Lab member Nancy Burrell passed her D.Phil viva on 13 February 2025 with her thesis titled "What is the carbon storage potential of scrubland created by rewilding?"
Abstract
Climate change represents the most urgent challenge humanity has ever faced, spurring a global race to devise solutions that can prevent irreversible harm to our planet and future generations. Alongside massive and rapid decarbonisation, nature-based solutions are considered to be the most effective way of combating climate change through protection, restoration and sustainable management of natural carbon sinks and reservoirs. Predominant amongst these is reforestation - planting trees to absorb carbon dioxide from the atmosphere.
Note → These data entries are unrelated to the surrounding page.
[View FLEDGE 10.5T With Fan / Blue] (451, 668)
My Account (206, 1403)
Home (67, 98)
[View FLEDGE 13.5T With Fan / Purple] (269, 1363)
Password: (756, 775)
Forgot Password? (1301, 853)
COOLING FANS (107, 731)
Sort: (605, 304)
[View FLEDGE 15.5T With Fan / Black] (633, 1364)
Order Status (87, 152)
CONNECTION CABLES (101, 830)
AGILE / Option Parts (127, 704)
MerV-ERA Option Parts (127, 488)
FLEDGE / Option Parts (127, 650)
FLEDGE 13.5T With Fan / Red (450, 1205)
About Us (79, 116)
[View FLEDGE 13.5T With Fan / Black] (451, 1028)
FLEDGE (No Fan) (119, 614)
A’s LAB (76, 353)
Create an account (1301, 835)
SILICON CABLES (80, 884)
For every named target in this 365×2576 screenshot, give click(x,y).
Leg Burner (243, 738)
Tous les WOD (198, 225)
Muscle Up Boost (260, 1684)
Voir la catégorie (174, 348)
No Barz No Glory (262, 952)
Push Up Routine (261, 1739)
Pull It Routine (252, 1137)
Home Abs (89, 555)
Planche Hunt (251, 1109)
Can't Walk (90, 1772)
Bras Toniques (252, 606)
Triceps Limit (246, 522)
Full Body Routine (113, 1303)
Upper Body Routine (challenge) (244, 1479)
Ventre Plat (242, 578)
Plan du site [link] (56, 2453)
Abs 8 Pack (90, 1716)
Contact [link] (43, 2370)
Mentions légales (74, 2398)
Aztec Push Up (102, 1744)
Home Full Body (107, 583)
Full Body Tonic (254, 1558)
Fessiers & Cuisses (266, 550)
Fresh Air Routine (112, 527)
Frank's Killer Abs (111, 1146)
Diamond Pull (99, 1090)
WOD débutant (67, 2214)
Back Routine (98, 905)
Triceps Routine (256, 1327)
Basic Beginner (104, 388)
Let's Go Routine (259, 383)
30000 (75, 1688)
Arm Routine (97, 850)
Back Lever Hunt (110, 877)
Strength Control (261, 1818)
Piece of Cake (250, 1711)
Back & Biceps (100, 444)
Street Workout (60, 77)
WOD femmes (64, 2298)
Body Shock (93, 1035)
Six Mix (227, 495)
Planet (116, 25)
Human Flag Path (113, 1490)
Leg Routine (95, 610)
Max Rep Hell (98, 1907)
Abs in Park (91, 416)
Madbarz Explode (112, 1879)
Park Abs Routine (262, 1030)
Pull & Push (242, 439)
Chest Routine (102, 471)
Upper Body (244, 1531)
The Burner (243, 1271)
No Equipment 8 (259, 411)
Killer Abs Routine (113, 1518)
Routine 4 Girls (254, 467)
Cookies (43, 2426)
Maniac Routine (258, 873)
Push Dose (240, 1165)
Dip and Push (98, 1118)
But as governments, NGOs and businesses the world over undertake large-scale tree planting schemes the environmental sector is raising concerns that tree planting does not adequately address the twin crisis of biodiversity loss. Indeed, it may, in some circumstances, actually harm ecosystems and increase carbon emissions. Scientists have, on this account, spelled out the importance of natural regeneration - allowing trees and shrubs to recolonise through natural processes - as a means of establishing tree cover for carbon storage while at the same time helping to restore ecosystems and biodiversity. Rewilding is a particularly effective way of providing conditions for natural regeneration, but its carbon storage potential is poorly understood. There is an assumption that young trees naturally colonising in rewilding projects are adversely affected by the presence of grazing and browsing animals, and smaller woody shrubs characteristic of emergent vegetation are rarely factored into carbon storage calculations. This thesis aims to quantify carbon storage in woody shrubs and emergent trees within a rewilding context and develops a replicable method for calculating above- and below-ground carbon. The goal is to create a landscape-scale method applicable to woody vegetation in temperate rewilding projects, enabling more accurate assessment of its potential as a nature-based climate solution.
Nancy's viva examiners were Professor Lindsay Turnbull (University of Oxford) and Professor Jens-Christian Svenning (Aarhus University). Nancy was supervised by Professor Kathy Willis (University of Oxford) and Professor Marc Macias-Fauria (University of Cambridge).